Gabrielle Giffords Gets Some Insight on Recovering From Her Brain Injury

INSIDE EDITION looks at the possible outcome of Gabrielle Giffords's brain injury and talks to others who have lived through similar situations.

ABC News's Bob Woodruff has unique insight into what it's like inside Congresswoman Gabrielle Giffords's hospital room.

"In my situation, this was an absolute miracle, and I really hope to gods that here is a miracle as well. After you survive a hit like this, it just takes a lot longer to get back to your old way," says Woodruff.

Woodruff suffered a devastating brain injury exactly five years ago, when a roadside bomb detonated next to the tank carrying him in Iraq. The scan actually shows the shrapnel and rock that crushed his skull, leaving hundreds of fragments lodged in his brain. But he says Giffords is already in better shape than he was.

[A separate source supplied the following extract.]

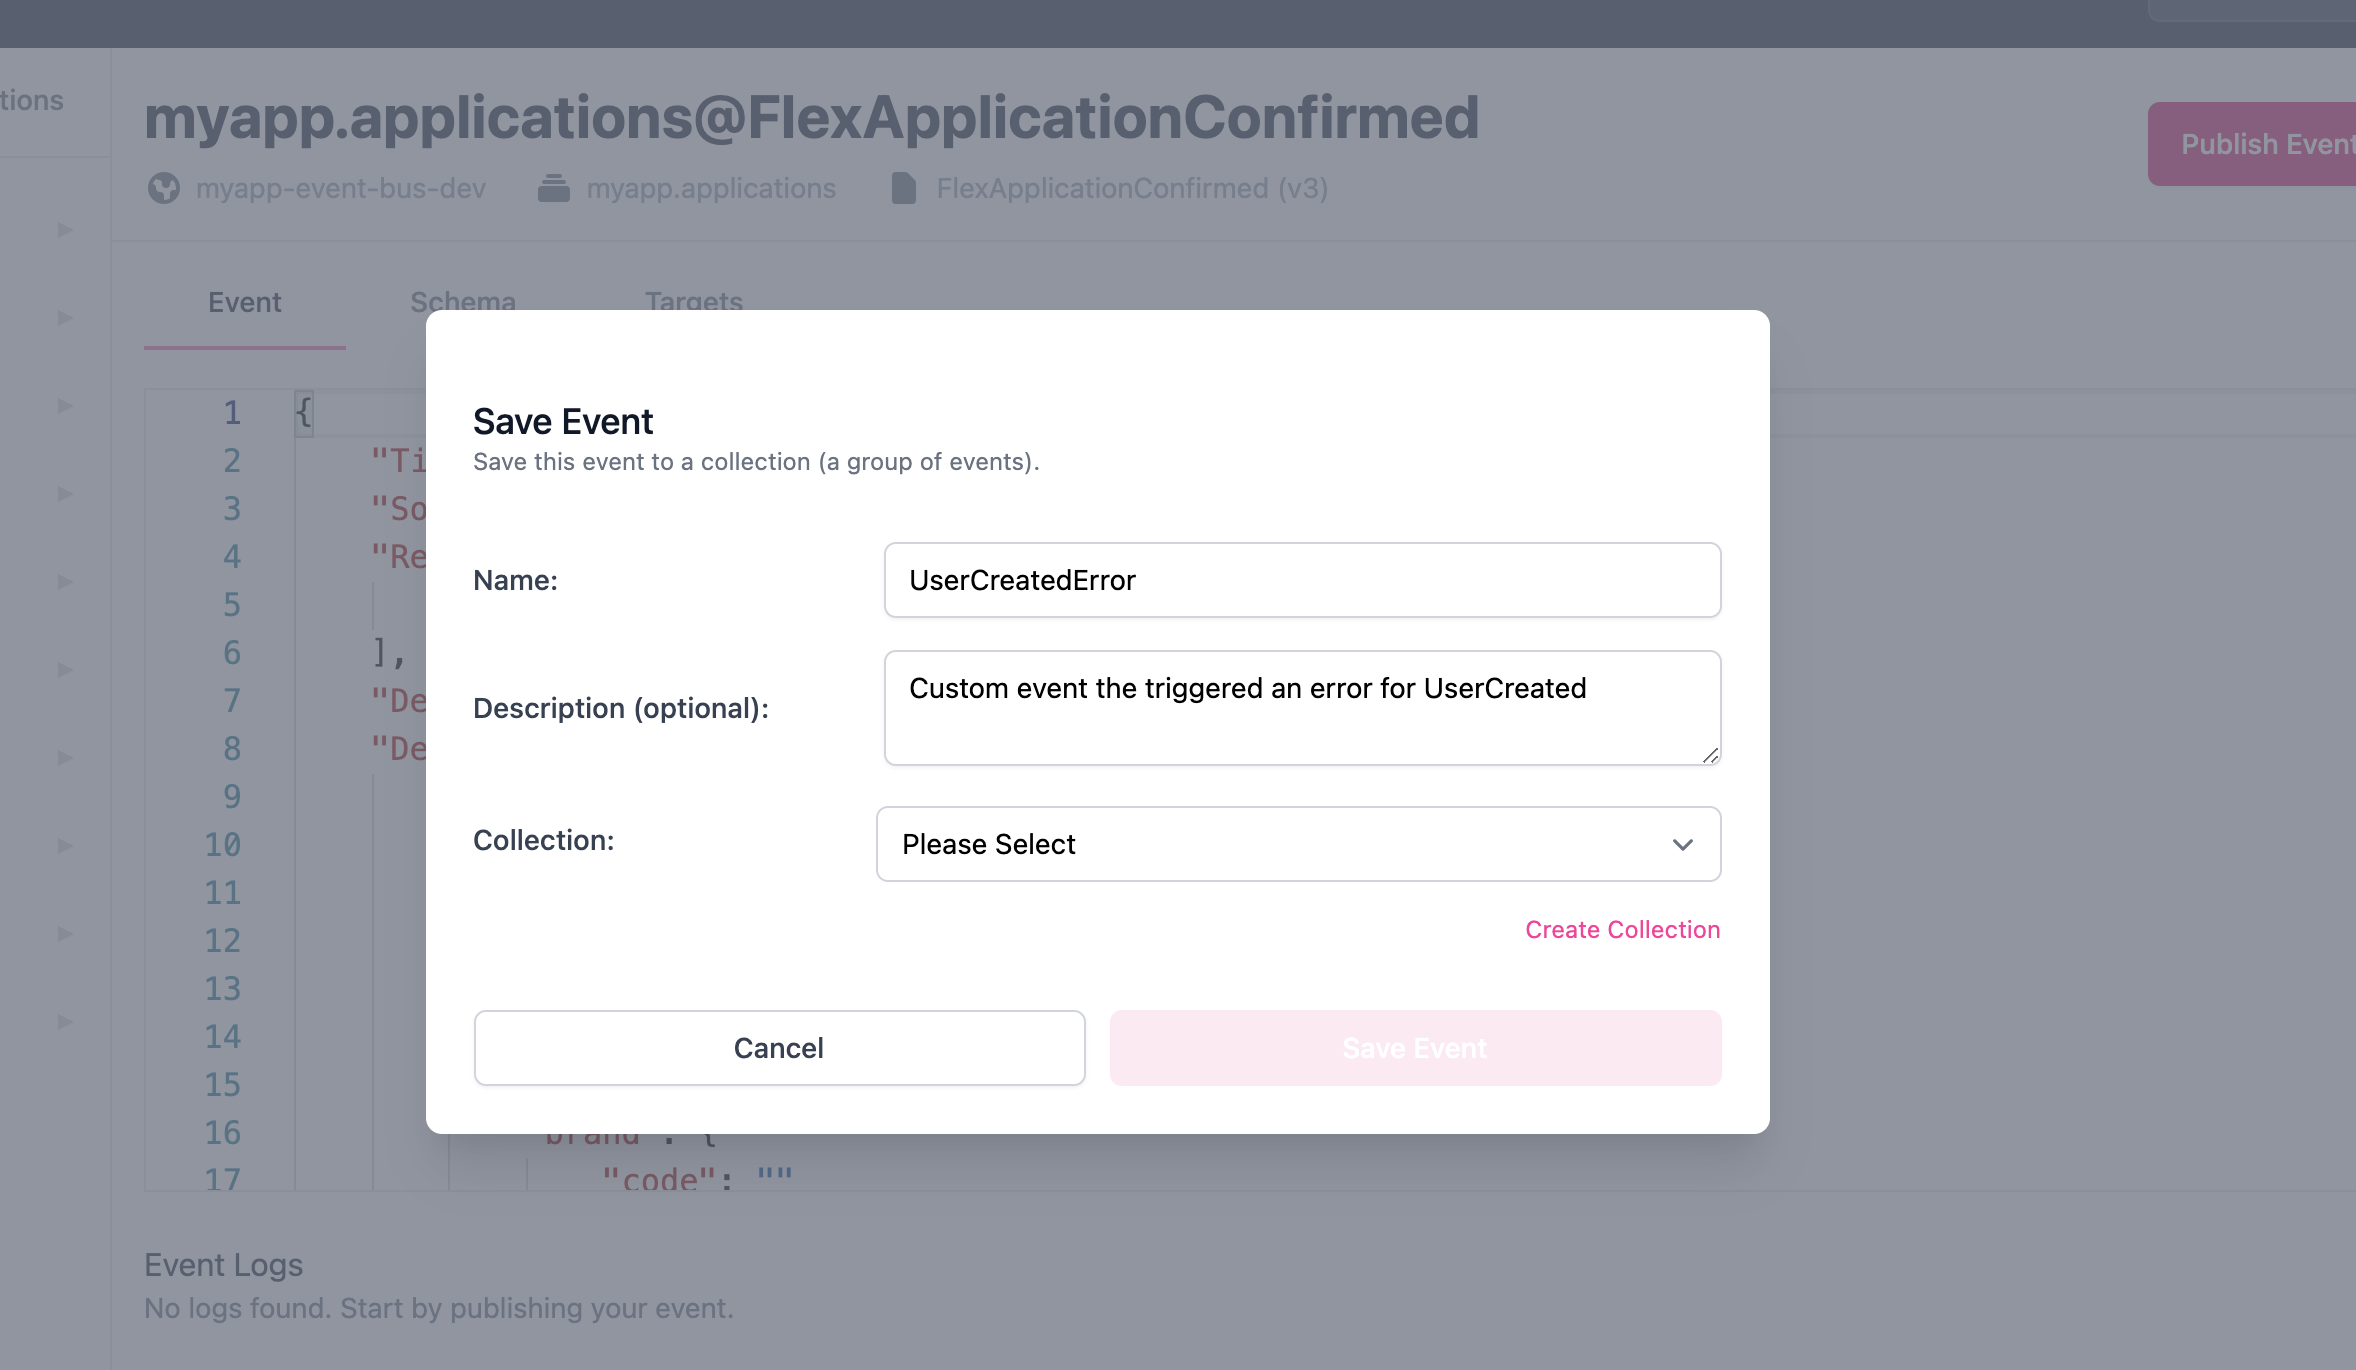Click the document icon beside FlexApplicationConfirmed (v3)
The image size is (2356, 1370).
[x=903, y=188]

"I did not react at all when they tried to command me to move or speak. She is reacting, she is squeezing the hands," explained Woodruff.

When Woodruff regained consciousness more than a month after the explosion, the left side of his head was collapsed. Giffords injury is also to the left side of her brain.

"I didn't know the names of my children." Woodruff tells and warns Giffords's family that those cognitive problems often stick around.

It's a sentiment echoed by Mary Jo Buttafuoco, "You will never recover from a gun shot would, a gunshot wound is devistatating but you can learn to live with it."

Like Giffords, Buttafuoco was shot in the head. The shooter was her husband's mistress, so-called Long Island Lolita Amy Fisher. The right side of Buttafuoco's face was left permanently paralyzed. Now divorced and living in Las Vegas with her fiance, Mary Jo is the author of  Getting It Through My Thick Skull. Buttafuoco spoke with INSIDE EDITION's Megan Alexander.

"What is ahead for representative Giffords?" Megan asked.

Buttafuoco replied, "She's in for a long road, but it sounds like she has the support of her family and that's the most important thing."

Woodruff agrees that the support of Giffords's family will mean the world to her recovery. The first thing that he responded to was the sound of his daughter's voice.